Tras su muerte, el recuerdo de la lenta agonía del hombre no debería ensombrecer el mérito del artista, como las justas sospechas sobre las prácticas de su entorno comercial no deberían ocultar una generosidad personal sin precedentes. Nunca un artista español fue tan espléndido con su país en vida, ni ninguno le superó en generosidad tras la muerte. La polémica sobre el supuesto enriquecimiento de los hombres que rodearon a Dalí ha dejado en un segundo plano sus sucesivas donaciones al pueblo español. La creación -del Teatro-museo de Figueres, la cesión de más de 600 obras a la fundación pública Gala-Dalí con sede en Figueres y la entrega de otras 150 telas al propio Ayuntamiento de la capital ampurdanesa tienen muy pocos antecedentes en la historia del arte español. La cesión en testamento de todos sus bienes al Estado y a la Generalitat de Cataluña, a partes iguales, tampoco.

■ ■ ■

## TAREA ESCRITA A
Según el texto sobre las donaciones de Dalí, ¿cuántas obras cedió el artista a la fundación pública Gala-Dalí?
## TAREA ESCRITA B
Prosigue el texto sobre las donaciones de Dalí a partir de su última oración.
Las líneas registradas no tienen ningún papel en esto.

## INFORMACIÓN REGISTRADA
■ ■ ■

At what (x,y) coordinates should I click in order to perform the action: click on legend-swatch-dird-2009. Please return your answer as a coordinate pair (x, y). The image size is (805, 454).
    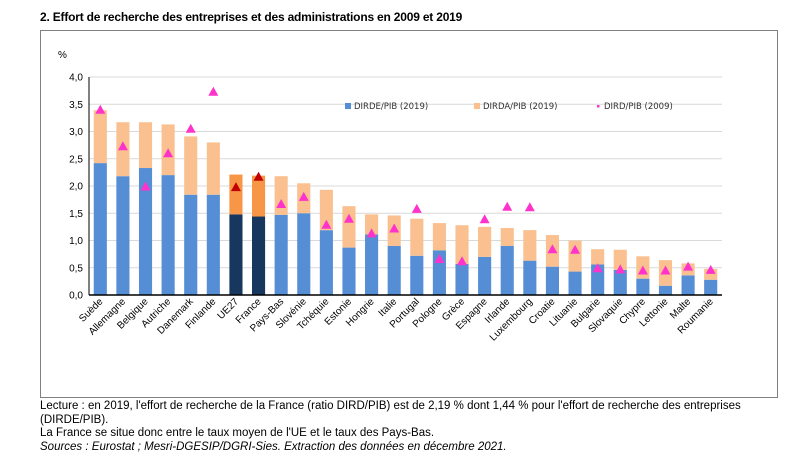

■ ■ ■

## ESPACIO DE RESPUESTA A
Más de 600 obras.

## ESPACIO DE RESPUESTA B
El triunfo definitivo de todo artista no viene dado por las críticas de los especialistas, ni por las bendiciones de los mandarines de la cultura. El éxito arrollador de Salvador Dalí lo demuestra anualmente el número de visitantes de su Museo de Figueres y las muchedumbres que asistieron, deslumbradas, a las antológicas de París, Moscú, Londres o Madrid. Todas las expulsiones quedaron en el baúl de los disparates ante la plenitud de una obra formalmente realista que mostró la ambigüedad de las apariencias cotidianas y la enorme belleza que pueden poseer.